## [Excerpted text]

I don’t remember exactly what I said. It was something terrible, something I never should have said, something like well, if you are just sitting there, I guess it means you want to sleep in the car.
You see, sometimes I forget.
We have come so far, that sometimes I forget. We have progressed so much from where we started as a family, that I forget how hard it used to be. We don’t have so much yelling, them or us, and really had very happy and peaceful trips to Ohio and back, despite the bedtime dramas while there – which were still not as bad as last time, because we are all getting better at being a family.
Except sometimes we are so good at it that I forget what kind of family we want to be, or how hard we worked to make it happen, or what baggage we have fought through to do it right.
Sometimes I forget, and mess it all up.
Sometimes I walk in circles so many times that I forget I am dancing with autism.
Sometimes I wait so long on Kirk’s halting speech that I forget the miracle of him being able to talk and walk so well with cerebral palsy.
Sometimes our house is so full of medical drama and sudden emergencies and work schedule juggling that I forget the predictability needs of an autistic child.
Sometimes our house is so busy with therapists coming and going and the urgent rush to get so much done with home health plus our normal life of laundry and dishes and shoe tying that I forget the gentle and slow and quiet pace of cerebral palsy.

## [Records shown]
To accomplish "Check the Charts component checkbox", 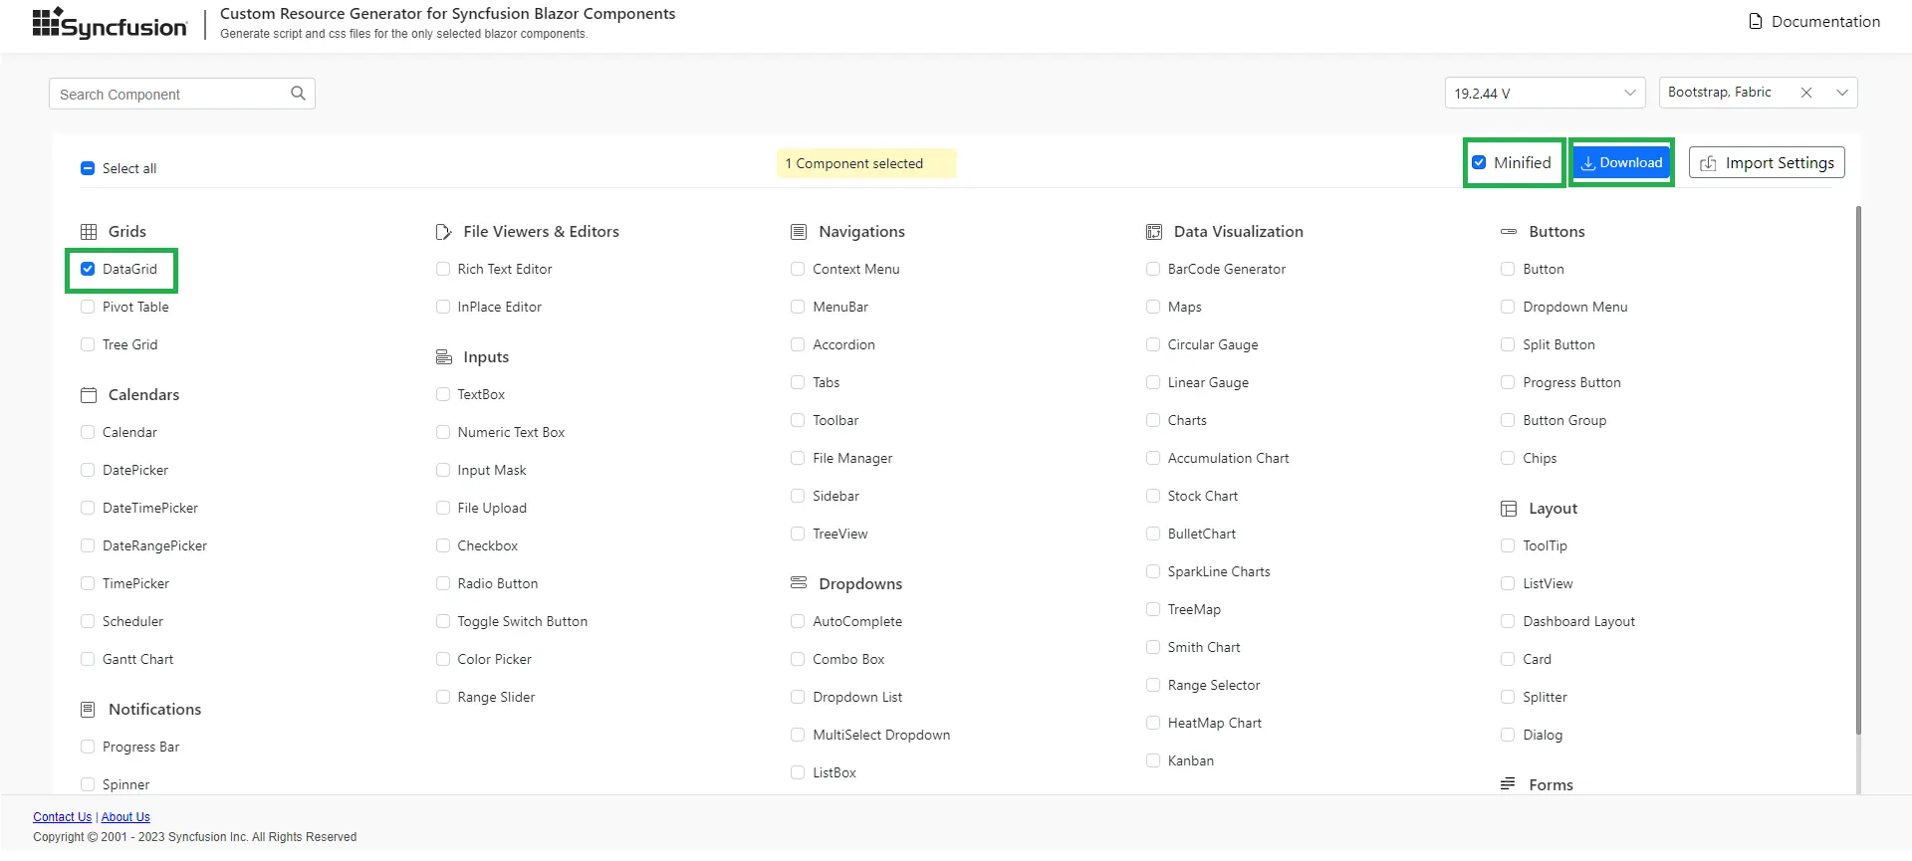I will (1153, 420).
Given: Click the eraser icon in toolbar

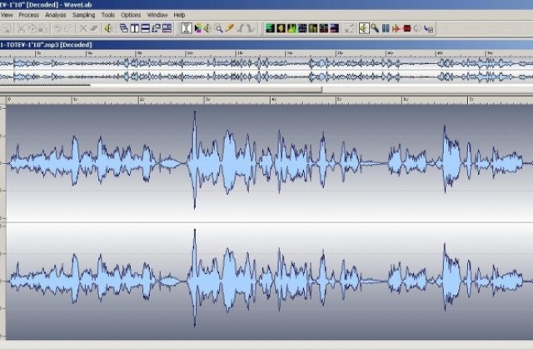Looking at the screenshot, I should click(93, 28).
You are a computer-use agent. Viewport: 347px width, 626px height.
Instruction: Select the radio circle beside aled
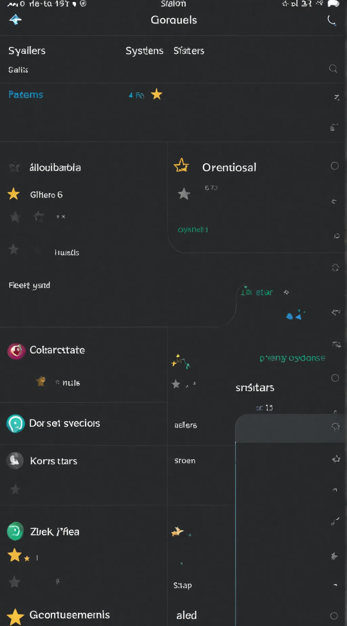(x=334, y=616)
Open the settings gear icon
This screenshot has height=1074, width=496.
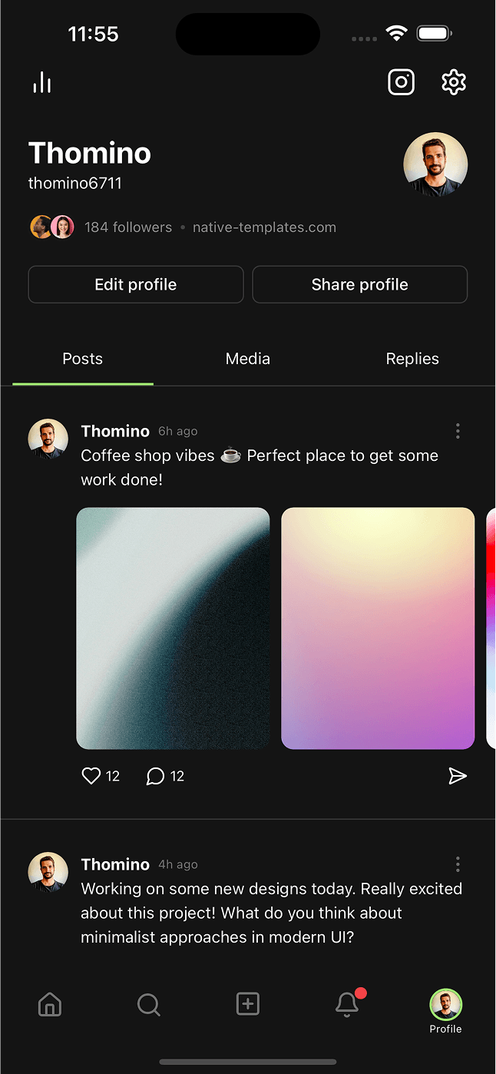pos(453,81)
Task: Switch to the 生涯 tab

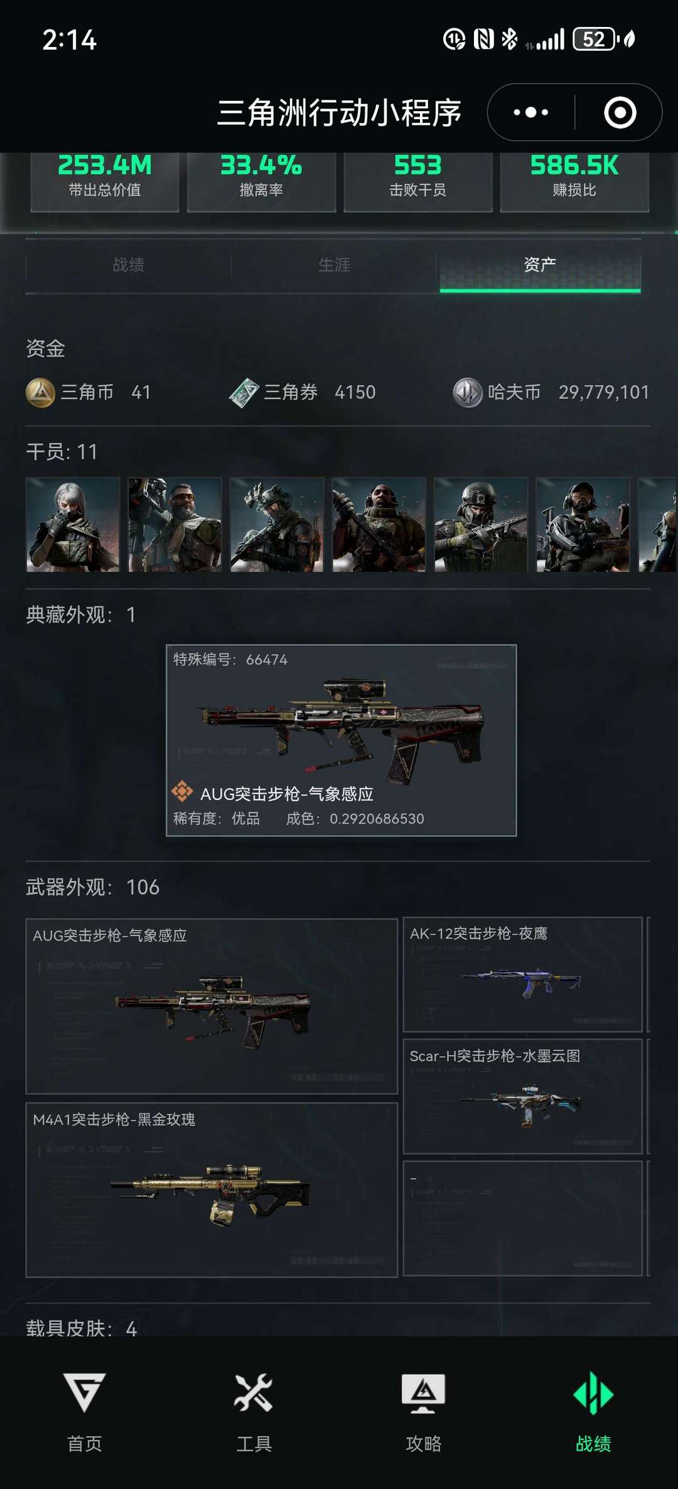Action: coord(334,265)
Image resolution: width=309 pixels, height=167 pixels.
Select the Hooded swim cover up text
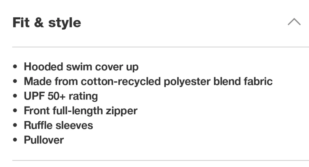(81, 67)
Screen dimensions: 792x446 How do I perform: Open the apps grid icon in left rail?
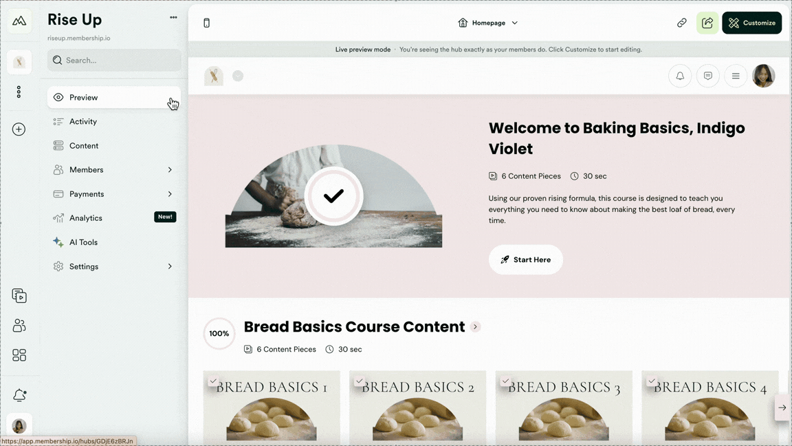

---

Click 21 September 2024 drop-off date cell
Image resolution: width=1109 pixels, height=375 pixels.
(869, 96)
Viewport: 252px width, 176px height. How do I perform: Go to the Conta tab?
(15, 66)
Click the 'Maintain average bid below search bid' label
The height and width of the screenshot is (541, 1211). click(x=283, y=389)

---

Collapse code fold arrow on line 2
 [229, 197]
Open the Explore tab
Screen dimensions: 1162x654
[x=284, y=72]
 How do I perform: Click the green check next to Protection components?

## [Your goal]
Carry on the piece about forgetting in family life with autism and cerebral palsy, picking up after its final sentence. The rows play no part in this work.

## [Response area]
Sometimes when my eyes are glued to oxygen monitors and heart monitors and apnea monitors, I miss the tiny brown hands signing lullabies to me in the glow of the girls’ room at night…. And I forget that seven year olds won’t always want a lullaby and snuggles in the night.
Sometimes my “twin” four year olds are so strong and healthy compared to a baby that can’t breathe, that I forget about miracles like getting shoes on the right feet or new letter recognition or remembering to brush their own teeth without prompting.
I don’t really forget, of course.
It all passes by the corner of my eyes and stabs me in the heart, those moments I have illusions of being present for while the baby fights for her life.
Kirk needs new exercises for his left abs, and I never even knew it until last week when his therapist told me. Mary is signing fluently with classifiers, and I never knew it until reflecting on a conversation already over. Alex doesn’t have the visual spatial clues to know who is talking to whom in a group setting, and I thought all this time that he was just disruptive. Barrett’s only remaining triggers are food and arguing, and we missed the specific pattern of his special needs while we only assumed he threw random baby fits. Anber has gotten a new mean streak to hide her shyness, but I think she is trying to mimic the first graders but misunderstands their dynamic, so gets herself in trouble while trying to be cool.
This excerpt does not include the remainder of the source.